| Directions for this task |
Your output should be the lines below from the one holding "Click the @ mention icon in chat" through the one holding "Given: Open the Mersey Ferries title link", transcribed exactly, with no pictures.

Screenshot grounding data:
[Start of section]

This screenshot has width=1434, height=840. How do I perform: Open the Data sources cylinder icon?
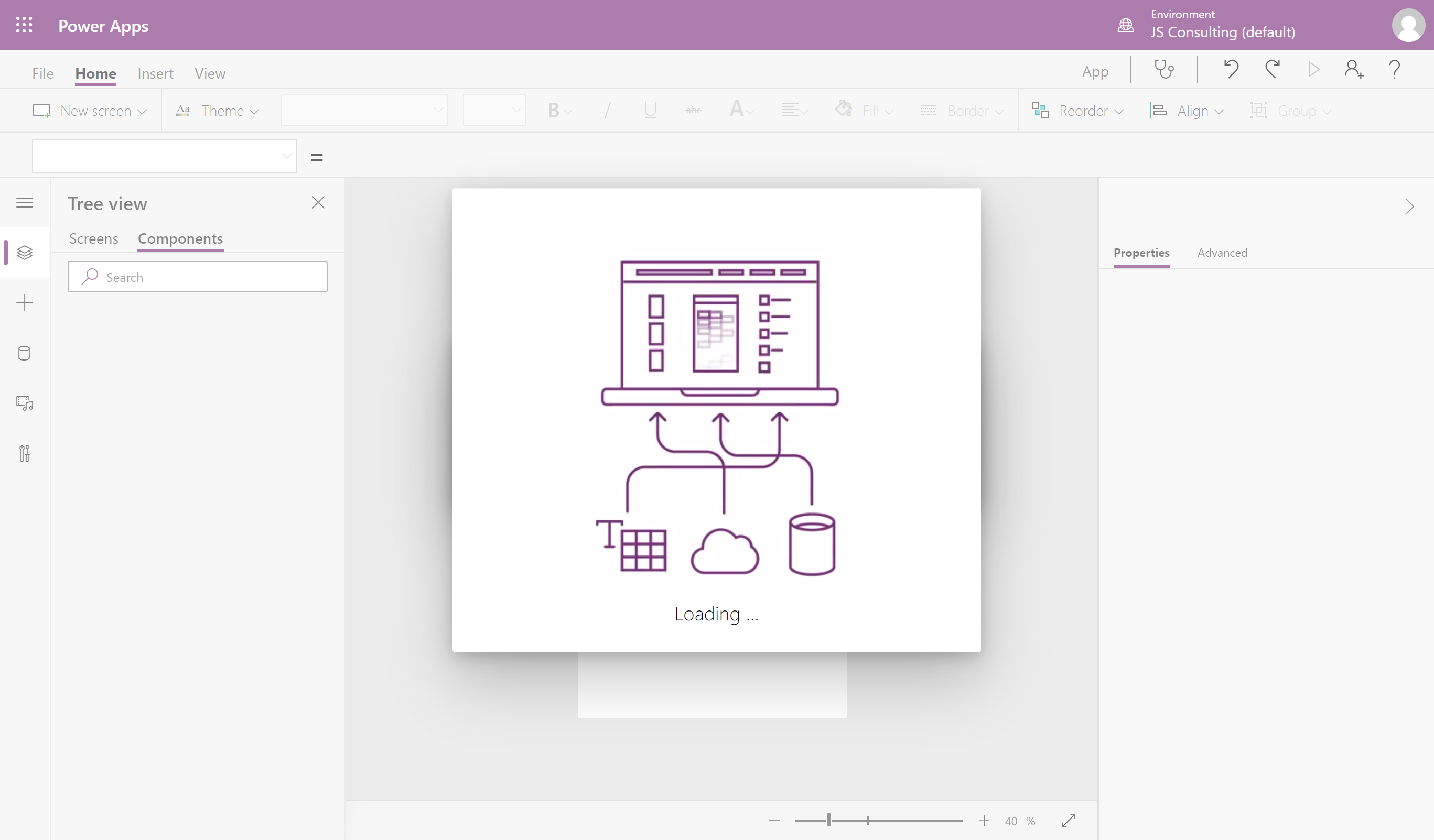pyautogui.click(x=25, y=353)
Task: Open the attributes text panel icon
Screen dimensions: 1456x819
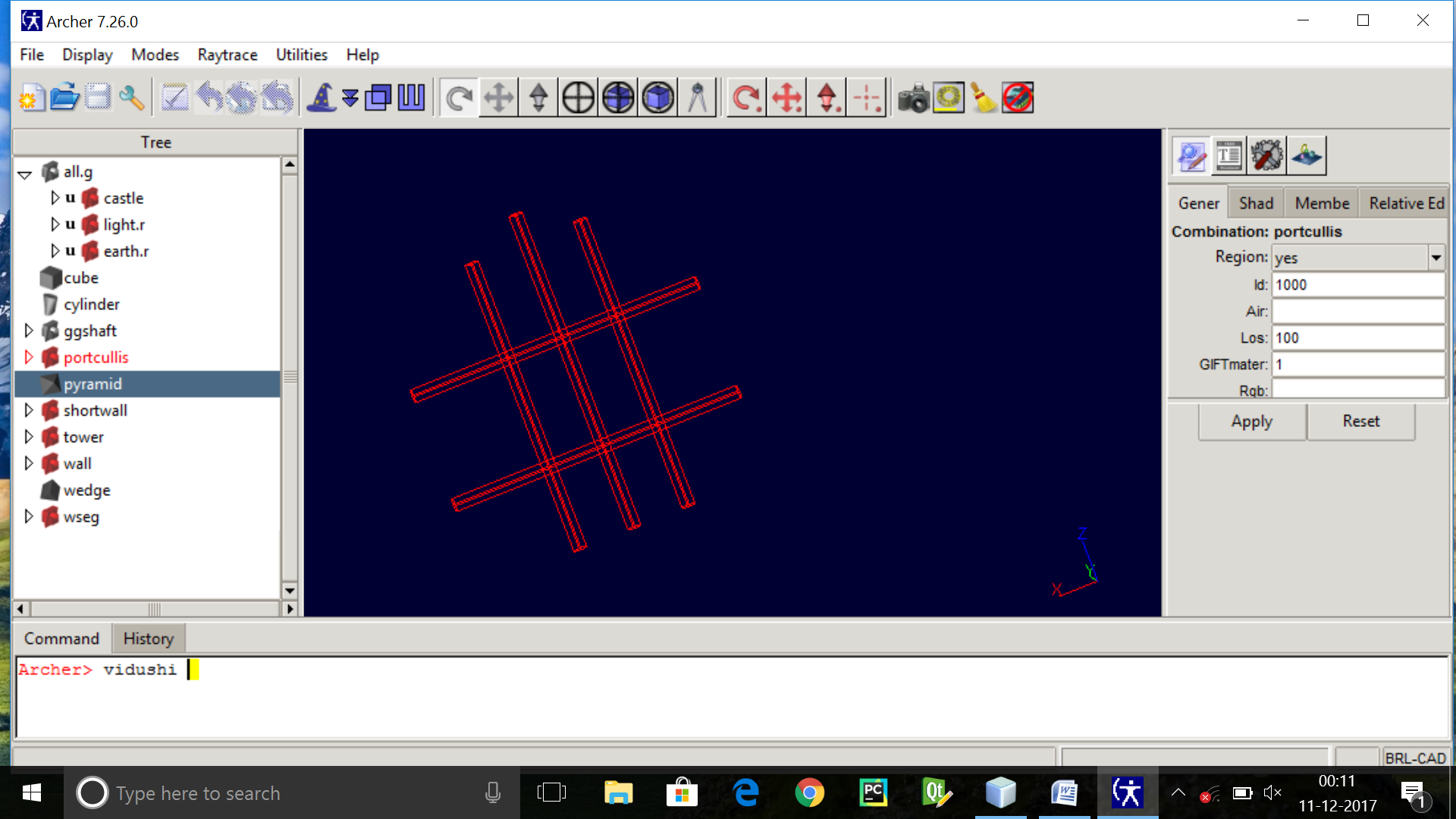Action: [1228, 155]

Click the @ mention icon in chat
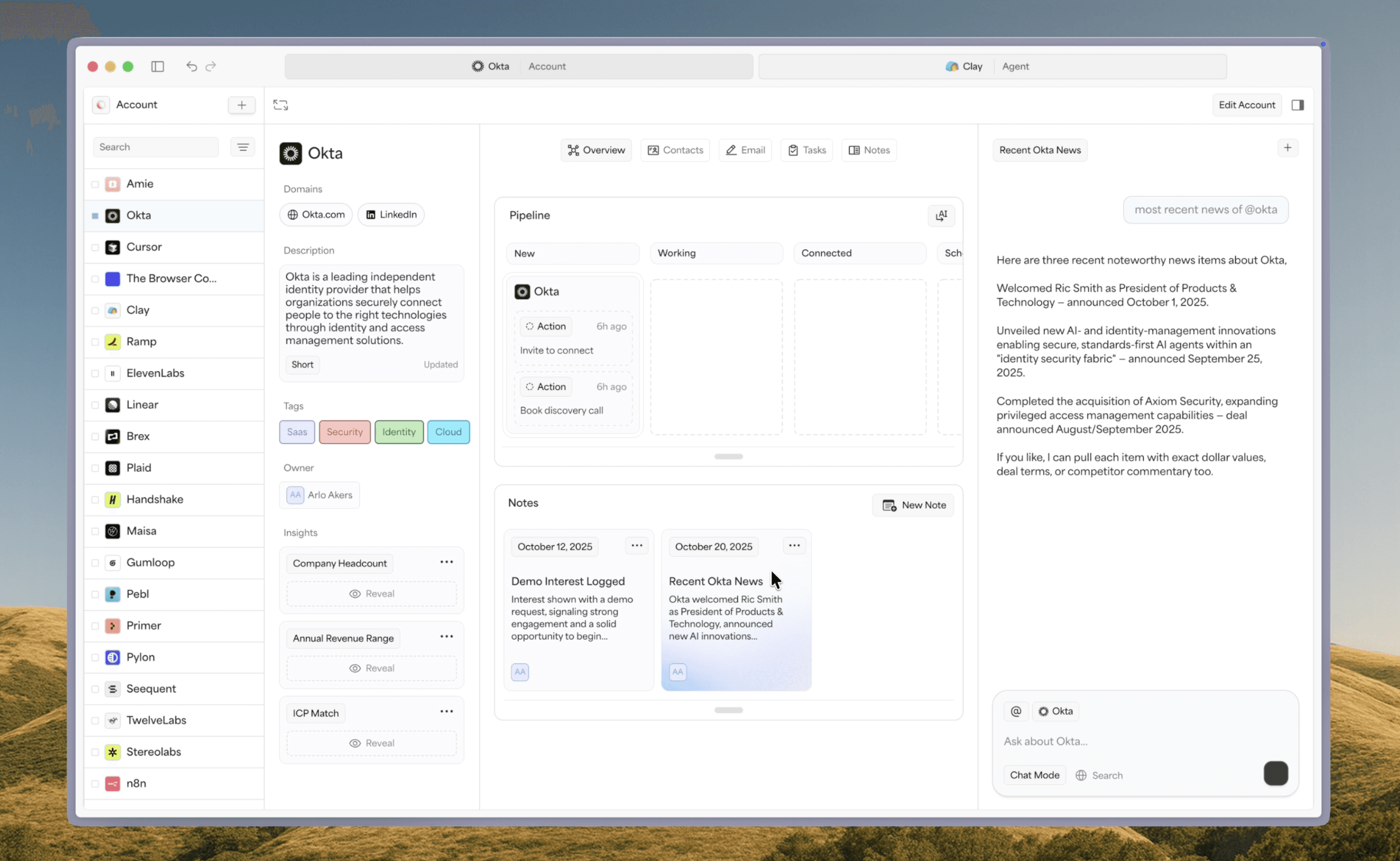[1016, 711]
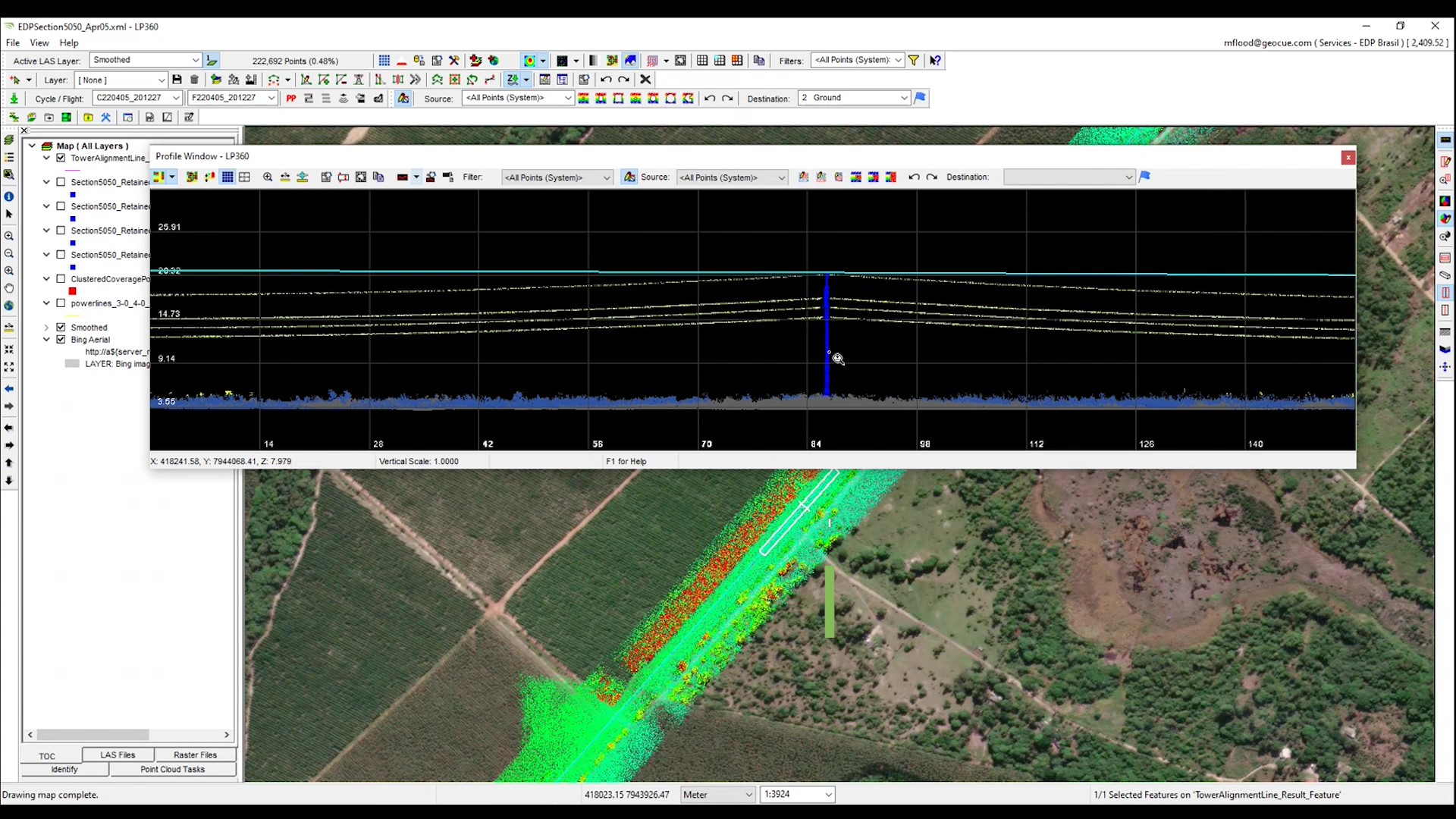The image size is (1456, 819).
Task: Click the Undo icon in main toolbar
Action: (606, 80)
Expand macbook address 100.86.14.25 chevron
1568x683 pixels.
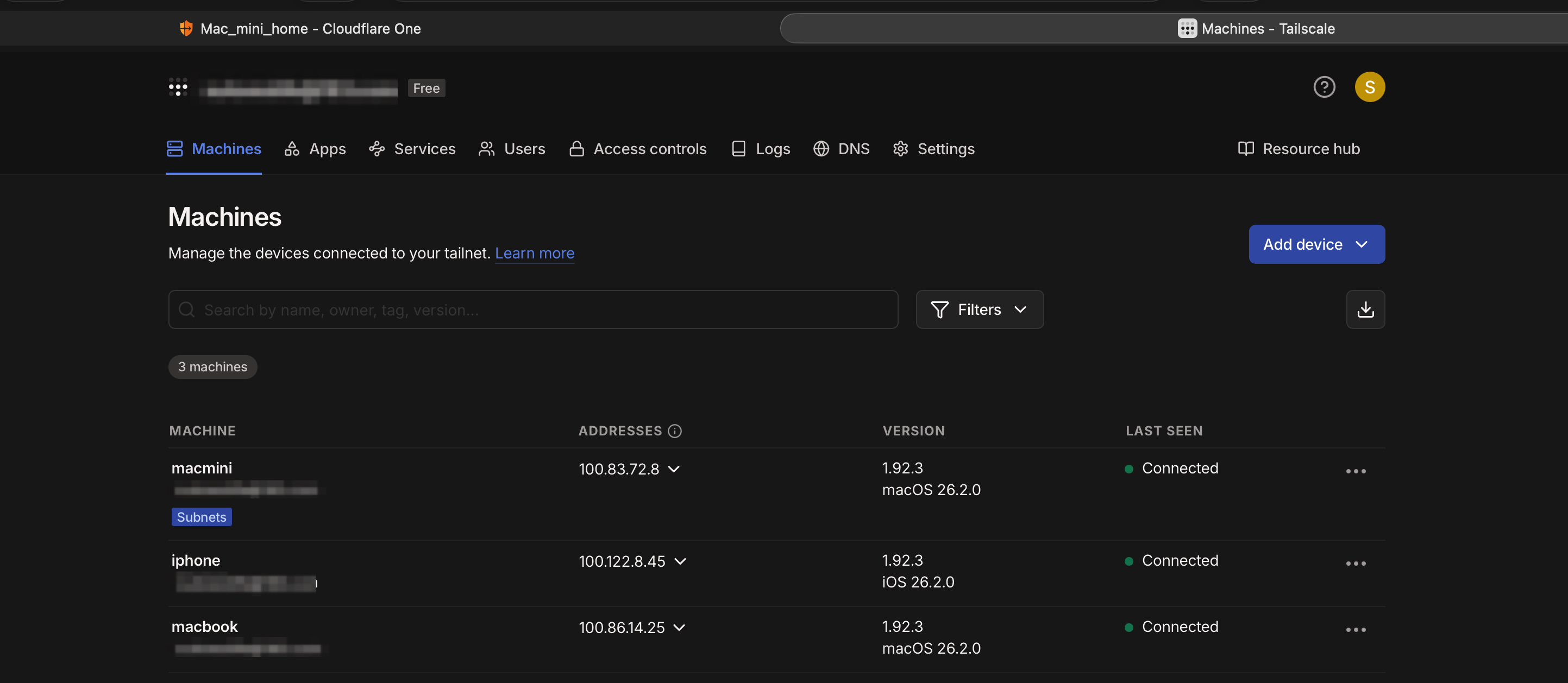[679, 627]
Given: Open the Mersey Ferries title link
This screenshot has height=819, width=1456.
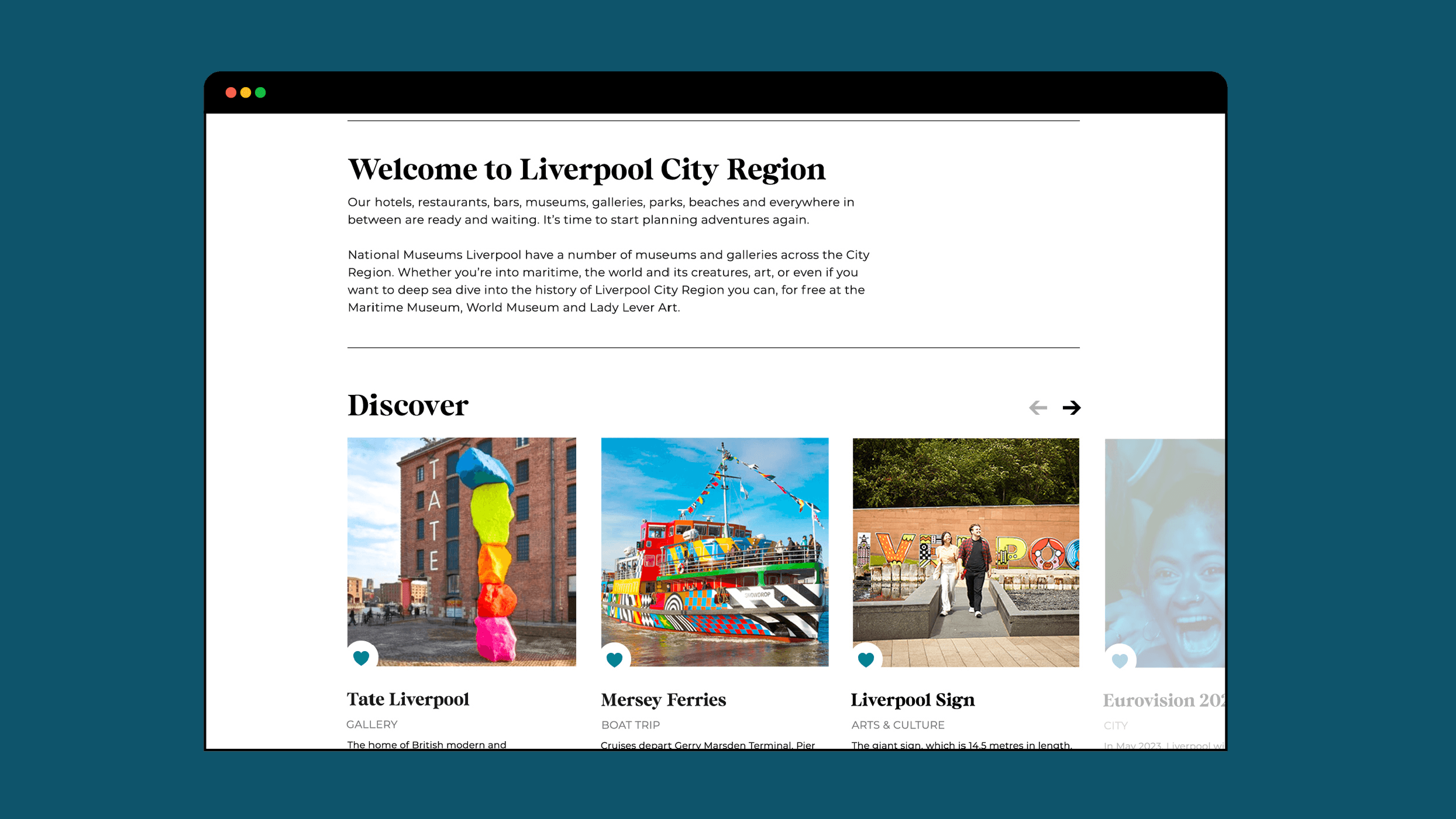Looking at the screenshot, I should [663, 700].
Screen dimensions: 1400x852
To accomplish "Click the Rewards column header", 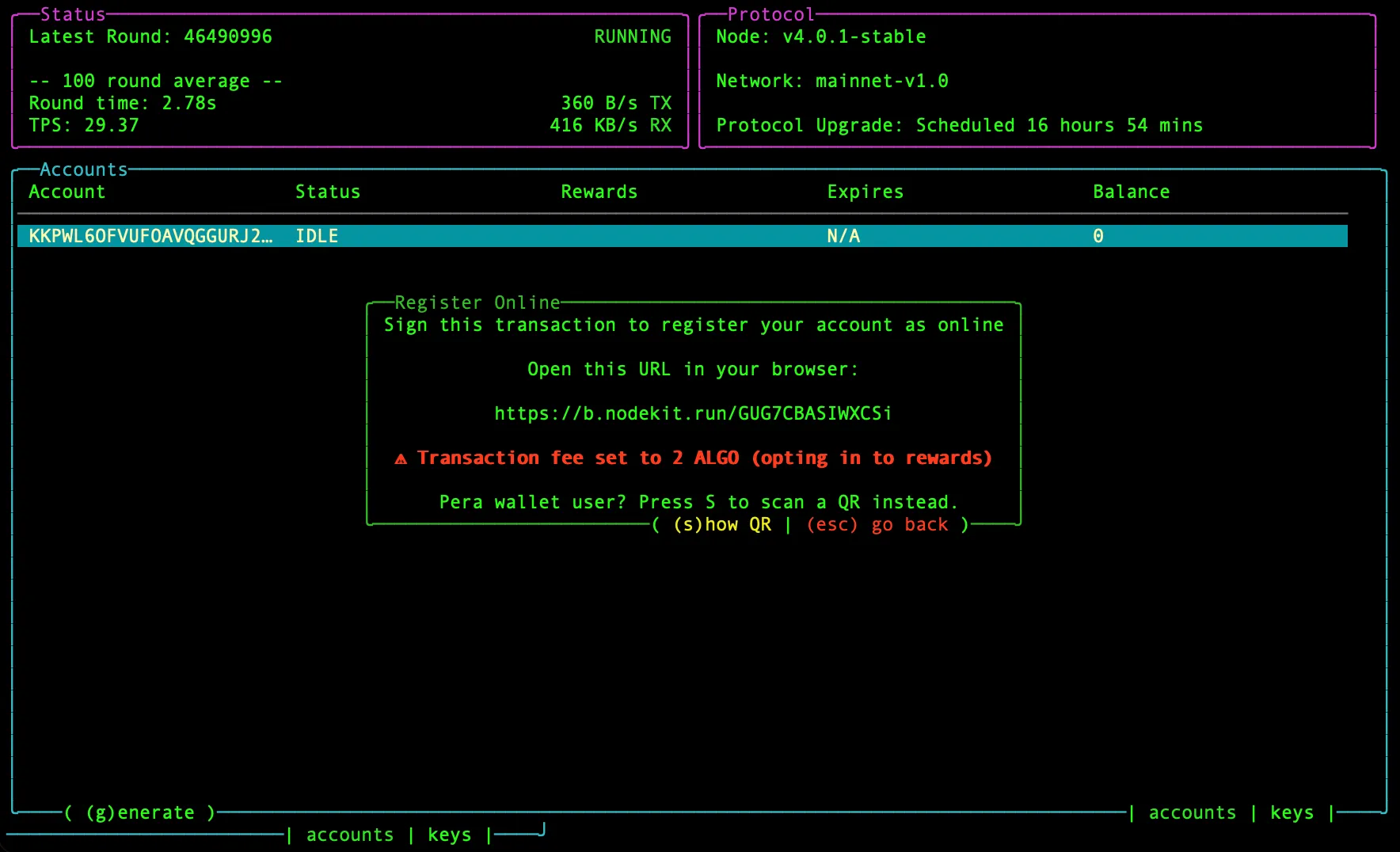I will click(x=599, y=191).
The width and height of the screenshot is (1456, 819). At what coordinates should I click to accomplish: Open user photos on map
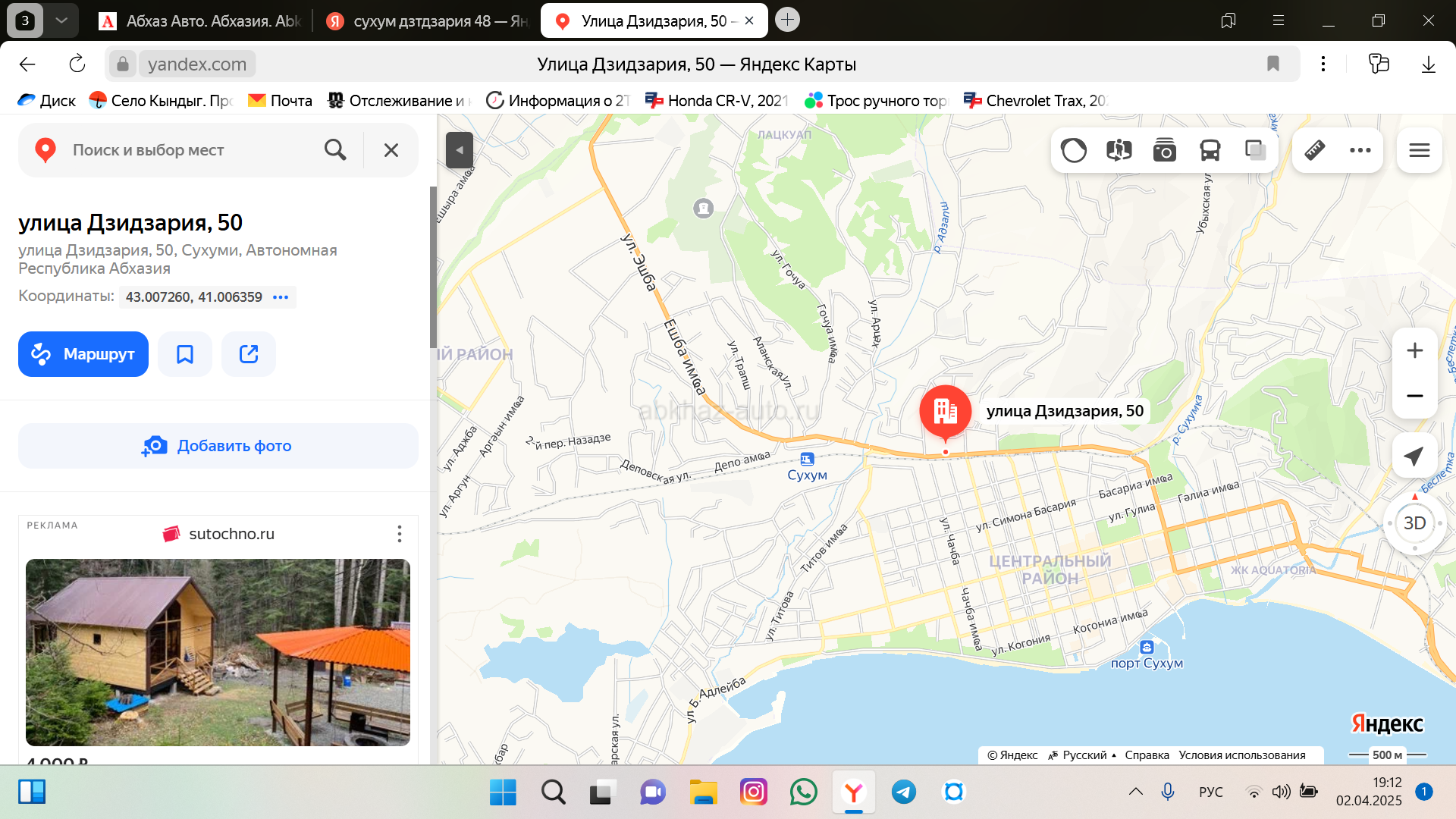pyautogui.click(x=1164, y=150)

[End of section]

| Answer space |
Click the @ mention icon in chat
[1016, 711]
The image size is (1456, 819).
Task: Click the Undo icon in main toolbar
Action: (606, 80)
Expand macbook address 100.86.14.25 chevron
1568x683 pixels.
[679, 627]
Given: Open the Mersey Ferries title link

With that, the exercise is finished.